A simple aerobic exercise, just enough to elevate your heart rate for an extended period of time, will have a powerful long-lasting effect on your cardiovascular system. Thirty minutes of exercise as infrequently as three times per week has been shown to dramatically reduce plaque build up in the arteries. Which very simply means a longer life.
You don’t have to be doing P90X.
Moderate daily exercise has been shown to elevate your mood, increase your overall stamina, and even keep your cognitive abilities sharp into your later years.
It will also keep you from getting fat.
5. Drink at Least One Glass of Water Immediately After Waking
Signs of dehydration include:
- Cravings for sugar or salt
- Dark urine
- Thirst (If you’re thirsty, you’re already dehydrated.)
And a huge number of people spend all day, every day, dehydrated. Many don’t even realize when they’re thirsty.
After sleeping all night you haven’t ingested any water in a long time. (Hopefully at least 8 hours.) There may be water in your coffee, teas, and sodas, but it’s important to start the day off right with at least one large glass of water.
Intentionally drinking several glasses of water throughout the day is great, but making sure you start the day off with a big infusion will work wonders.
6. Eat Breakfast
Why don’t you just sit down and have a nice big glass of water with the meal you’re supposed to eat every morning.
Studies have shown that nearly 80% of Americans don’t eat breakfast. Other studies have shown that it’s the most important meal of the day. Is anyone paying attention?
Eating breakfast will help give you energy first thing in the morning. It will help suppress your appetite while you’re working and unable to prepare a meal. And when you’re hungry and unable to prepare a meal, you’re going to eat some sort of pre-packaged vending machine garbage.
And of course, since you will most likely be eating breakfast before you go to work, it can’t hurt that eating breakfast has been shown to assist with concentration early in the day.
7. Don’t Drink (Much)
At least, don’t drink often. The “it’s the weekend, let’s get wasted” routine is going to kill you. Seriously, look:
Chronic excess alcohol intake, or alcohol dependence, can lead to a wide range of neuropsychiatric or neurological impairment, cardiovascular disease, liver disease, and malignant neoplasms. The psychiatric disorders which are associated with alcoholism include major depression, dysthymia, mania, hypomania, panic disorder, phobias, generalized anxiety disorder, personality disorders, schizophrenia, suicide, neurologic deficits (e.g. impairments of working memory, emotions, executive functions, visuospatial abilities and gait andbalance) and brain damage. Alcohol dependence is associated with hypertension, coronary heart disease, and ischemic stroke, cancer of the respiratory system, and also cancers of the digestive system, liver, breast and ovaries. Heavy drinking is associated with liver disease, such as cirrhosis. – The negative effects of alcohol as listed by Wikipedia.

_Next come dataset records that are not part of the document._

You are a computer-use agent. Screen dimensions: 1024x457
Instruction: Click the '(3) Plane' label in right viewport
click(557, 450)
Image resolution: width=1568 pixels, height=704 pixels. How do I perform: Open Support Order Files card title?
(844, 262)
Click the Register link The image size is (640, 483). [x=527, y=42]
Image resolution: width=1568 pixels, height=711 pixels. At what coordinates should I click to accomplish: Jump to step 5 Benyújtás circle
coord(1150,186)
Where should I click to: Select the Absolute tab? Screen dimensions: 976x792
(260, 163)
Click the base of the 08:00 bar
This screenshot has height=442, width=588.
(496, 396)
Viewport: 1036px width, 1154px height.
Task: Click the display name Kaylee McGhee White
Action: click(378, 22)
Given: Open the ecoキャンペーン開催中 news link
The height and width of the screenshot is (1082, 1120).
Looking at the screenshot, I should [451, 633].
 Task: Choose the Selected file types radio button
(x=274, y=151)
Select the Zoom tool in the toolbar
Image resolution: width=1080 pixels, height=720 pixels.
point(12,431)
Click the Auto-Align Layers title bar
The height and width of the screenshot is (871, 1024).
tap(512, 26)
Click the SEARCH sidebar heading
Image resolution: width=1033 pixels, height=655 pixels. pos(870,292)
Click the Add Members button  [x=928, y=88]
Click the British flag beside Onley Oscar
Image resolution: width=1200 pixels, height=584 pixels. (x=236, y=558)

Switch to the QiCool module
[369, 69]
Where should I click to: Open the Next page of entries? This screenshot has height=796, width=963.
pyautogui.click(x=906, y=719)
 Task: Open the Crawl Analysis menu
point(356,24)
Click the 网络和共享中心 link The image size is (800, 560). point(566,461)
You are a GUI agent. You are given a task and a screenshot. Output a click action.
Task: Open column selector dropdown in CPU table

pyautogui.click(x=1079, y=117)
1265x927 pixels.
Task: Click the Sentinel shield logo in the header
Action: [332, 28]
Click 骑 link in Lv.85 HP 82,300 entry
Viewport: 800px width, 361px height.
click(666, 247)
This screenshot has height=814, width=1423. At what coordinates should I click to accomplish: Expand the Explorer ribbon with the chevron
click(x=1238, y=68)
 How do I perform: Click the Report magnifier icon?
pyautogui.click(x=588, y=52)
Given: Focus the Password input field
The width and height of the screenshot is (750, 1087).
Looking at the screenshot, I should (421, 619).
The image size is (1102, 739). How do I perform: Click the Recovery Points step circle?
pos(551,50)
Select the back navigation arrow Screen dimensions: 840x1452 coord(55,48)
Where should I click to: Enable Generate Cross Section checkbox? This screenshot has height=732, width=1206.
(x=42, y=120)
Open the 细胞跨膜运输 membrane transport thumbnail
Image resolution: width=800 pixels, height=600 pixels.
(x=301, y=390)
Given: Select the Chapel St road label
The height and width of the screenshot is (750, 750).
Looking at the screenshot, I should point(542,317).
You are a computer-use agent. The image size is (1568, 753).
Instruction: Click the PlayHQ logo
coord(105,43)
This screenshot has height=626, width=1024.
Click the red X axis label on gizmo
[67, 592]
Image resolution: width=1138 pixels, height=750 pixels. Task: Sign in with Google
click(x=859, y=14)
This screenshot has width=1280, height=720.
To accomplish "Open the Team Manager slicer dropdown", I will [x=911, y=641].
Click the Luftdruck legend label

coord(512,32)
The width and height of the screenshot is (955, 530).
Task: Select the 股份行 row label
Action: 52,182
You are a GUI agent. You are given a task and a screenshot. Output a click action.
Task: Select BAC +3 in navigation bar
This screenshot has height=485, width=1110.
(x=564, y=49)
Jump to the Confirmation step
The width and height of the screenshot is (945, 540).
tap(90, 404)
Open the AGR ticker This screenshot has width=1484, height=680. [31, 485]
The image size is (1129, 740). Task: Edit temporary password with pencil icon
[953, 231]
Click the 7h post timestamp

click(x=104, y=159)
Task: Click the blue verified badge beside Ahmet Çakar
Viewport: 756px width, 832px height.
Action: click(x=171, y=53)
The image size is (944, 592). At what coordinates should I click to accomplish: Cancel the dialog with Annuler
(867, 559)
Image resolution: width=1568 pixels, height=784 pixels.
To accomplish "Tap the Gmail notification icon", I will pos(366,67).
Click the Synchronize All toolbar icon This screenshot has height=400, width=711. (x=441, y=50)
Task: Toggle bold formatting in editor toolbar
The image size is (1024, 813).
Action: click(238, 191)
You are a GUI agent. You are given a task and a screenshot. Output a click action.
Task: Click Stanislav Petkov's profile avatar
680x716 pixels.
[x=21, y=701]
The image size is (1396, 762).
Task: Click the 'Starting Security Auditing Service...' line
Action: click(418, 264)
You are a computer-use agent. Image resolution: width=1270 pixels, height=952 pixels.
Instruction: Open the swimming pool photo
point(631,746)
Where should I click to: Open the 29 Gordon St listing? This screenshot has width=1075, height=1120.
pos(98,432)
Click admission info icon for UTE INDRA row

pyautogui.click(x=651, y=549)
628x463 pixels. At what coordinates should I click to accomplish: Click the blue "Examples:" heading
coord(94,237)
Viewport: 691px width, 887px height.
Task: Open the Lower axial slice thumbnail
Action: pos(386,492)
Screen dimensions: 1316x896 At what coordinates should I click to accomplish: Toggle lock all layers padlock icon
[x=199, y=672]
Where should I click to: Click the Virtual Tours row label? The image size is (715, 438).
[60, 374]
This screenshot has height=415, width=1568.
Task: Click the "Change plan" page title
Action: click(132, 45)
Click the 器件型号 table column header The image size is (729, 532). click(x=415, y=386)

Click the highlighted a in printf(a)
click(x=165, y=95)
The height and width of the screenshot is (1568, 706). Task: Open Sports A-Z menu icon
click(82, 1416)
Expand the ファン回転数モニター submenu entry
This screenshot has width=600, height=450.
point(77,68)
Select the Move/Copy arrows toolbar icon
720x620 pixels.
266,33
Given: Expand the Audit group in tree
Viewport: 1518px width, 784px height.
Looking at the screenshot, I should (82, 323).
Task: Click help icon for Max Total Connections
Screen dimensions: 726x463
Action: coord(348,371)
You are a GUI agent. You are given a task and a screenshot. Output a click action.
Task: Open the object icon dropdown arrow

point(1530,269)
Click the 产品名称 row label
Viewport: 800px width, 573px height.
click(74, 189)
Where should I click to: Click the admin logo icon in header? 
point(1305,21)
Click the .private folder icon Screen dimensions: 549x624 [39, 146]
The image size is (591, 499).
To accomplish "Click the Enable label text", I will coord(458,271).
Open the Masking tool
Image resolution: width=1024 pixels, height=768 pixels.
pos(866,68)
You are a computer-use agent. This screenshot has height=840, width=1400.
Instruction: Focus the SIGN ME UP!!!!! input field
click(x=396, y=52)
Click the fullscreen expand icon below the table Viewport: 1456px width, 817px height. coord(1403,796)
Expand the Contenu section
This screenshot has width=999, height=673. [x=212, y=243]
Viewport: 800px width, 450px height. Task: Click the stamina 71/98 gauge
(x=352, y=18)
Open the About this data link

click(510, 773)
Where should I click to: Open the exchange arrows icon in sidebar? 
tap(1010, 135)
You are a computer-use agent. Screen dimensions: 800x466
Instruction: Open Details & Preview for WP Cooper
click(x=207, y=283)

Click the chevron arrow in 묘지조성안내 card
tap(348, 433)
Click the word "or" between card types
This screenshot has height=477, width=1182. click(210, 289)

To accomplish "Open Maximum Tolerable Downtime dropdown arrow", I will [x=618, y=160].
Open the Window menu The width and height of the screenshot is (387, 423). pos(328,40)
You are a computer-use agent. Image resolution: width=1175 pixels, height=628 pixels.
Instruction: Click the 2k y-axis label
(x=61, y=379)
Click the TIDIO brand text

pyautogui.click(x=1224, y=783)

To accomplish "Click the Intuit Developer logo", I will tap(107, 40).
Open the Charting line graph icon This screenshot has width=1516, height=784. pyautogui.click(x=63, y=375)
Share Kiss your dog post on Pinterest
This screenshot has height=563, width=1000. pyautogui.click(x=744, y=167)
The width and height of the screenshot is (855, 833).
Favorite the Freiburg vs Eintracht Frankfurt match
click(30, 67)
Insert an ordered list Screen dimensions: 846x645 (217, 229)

There is some evidence that moderate alcohol use can actually benefit your cardiovascular system. But moderate use is in the area of 1 or 2 drinks at a time. When Friday night comes around, you should probably work on a hobby instead of a six-pack.
8. Don’t Smoke
Definitely just don’t smoke. You can actually make an argument for drinking. But smoking? Why bother?
Seriously, you’re basically just spending a ton of money on being addicted to a habit that consumes your money, your health, and somewhere in the area of an hour or two a day that you could spend more productively. You could at least spend that time sleeping, since you’re probably not getting enough time for that either.
9. Be Happy
Just be happy. You can control how happy you are surprisingly easily.
Seriously, most people don’t understand that being happy is as simple as deciding to be happy.
Other than obvious complaints about being fatigued or irritable, which points one through eight will fix, why are you unhappy?
Just don’t be. Be positive. Help others. Just be happy.